__Stored data entries__:
Start of Block
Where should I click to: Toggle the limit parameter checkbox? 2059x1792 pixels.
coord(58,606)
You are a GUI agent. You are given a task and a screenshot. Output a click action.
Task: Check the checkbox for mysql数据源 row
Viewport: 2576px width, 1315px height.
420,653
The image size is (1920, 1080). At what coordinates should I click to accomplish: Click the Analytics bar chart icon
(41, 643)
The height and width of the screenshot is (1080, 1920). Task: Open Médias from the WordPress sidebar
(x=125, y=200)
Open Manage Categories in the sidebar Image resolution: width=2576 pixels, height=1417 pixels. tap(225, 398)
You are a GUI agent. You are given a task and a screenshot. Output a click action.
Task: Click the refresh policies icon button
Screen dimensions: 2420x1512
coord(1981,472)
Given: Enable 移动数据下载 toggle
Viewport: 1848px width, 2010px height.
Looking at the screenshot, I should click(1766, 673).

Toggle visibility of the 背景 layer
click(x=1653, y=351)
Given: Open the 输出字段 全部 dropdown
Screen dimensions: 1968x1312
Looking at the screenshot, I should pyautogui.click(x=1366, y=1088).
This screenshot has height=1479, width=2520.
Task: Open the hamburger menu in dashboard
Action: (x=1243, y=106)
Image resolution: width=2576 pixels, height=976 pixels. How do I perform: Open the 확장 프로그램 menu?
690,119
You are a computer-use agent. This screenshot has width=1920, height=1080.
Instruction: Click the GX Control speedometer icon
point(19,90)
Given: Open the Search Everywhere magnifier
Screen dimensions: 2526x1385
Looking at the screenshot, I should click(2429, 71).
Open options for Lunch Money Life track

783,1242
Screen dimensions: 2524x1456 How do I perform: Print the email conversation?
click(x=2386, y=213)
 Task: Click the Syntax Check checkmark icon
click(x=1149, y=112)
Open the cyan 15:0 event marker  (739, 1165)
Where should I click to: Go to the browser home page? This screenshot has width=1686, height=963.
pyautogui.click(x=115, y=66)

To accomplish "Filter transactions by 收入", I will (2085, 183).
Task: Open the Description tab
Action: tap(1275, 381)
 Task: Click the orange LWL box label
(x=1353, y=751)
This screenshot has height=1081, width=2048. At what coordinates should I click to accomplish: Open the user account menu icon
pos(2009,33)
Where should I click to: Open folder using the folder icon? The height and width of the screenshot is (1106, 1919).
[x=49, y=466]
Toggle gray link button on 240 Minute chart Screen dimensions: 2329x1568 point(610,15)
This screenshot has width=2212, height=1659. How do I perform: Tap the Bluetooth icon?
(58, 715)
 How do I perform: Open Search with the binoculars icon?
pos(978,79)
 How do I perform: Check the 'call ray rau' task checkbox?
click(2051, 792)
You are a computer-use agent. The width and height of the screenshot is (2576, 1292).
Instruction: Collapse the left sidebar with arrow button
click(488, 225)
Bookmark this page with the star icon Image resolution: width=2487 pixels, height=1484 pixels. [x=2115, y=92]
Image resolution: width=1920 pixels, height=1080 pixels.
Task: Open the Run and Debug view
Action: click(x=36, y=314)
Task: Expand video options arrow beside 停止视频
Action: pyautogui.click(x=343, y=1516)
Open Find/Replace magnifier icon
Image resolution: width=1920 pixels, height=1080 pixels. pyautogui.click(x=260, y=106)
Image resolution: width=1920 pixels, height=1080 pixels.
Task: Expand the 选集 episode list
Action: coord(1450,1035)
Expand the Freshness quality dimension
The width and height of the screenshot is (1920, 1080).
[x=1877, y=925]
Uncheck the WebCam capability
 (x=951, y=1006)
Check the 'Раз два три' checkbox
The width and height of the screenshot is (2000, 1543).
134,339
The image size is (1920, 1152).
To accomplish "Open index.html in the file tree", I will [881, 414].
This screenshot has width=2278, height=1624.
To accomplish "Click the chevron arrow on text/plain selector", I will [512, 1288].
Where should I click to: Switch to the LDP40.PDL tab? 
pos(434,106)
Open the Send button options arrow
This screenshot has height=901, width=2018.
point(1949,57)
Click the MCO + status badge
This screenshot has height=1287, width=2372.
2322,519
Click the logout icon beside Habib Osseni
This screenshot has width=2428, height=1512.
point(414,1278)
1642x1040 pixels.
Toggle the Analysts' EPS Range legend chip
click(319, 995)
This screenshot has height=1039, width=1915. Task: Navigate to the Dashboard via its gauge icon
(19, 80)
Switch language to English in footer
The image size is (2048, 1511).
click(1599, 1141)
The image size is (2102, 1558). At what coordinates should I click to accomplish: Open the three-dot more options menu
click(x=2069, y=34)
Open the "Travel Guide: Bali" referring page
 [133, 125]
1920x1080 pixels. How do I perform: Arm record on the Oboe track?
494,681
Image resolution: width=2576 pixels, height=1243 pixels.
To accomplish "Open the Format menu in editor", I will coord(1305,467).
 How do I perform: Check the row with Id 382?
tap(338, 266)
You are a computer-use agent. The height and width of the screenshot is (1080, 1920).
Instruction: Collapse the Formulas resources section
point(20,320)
End of Block
__What this task involves__: Extract from the data every line where "computer" shows up.

__Task result__:
You are a computer-use agent. This screenshot has width=1920, height=1080.
You are a computer-use agent. The width and height of the screenshot is (2576, 1292).
You are a computer-use agent. The height and width of the screenshot is (1080, 1920).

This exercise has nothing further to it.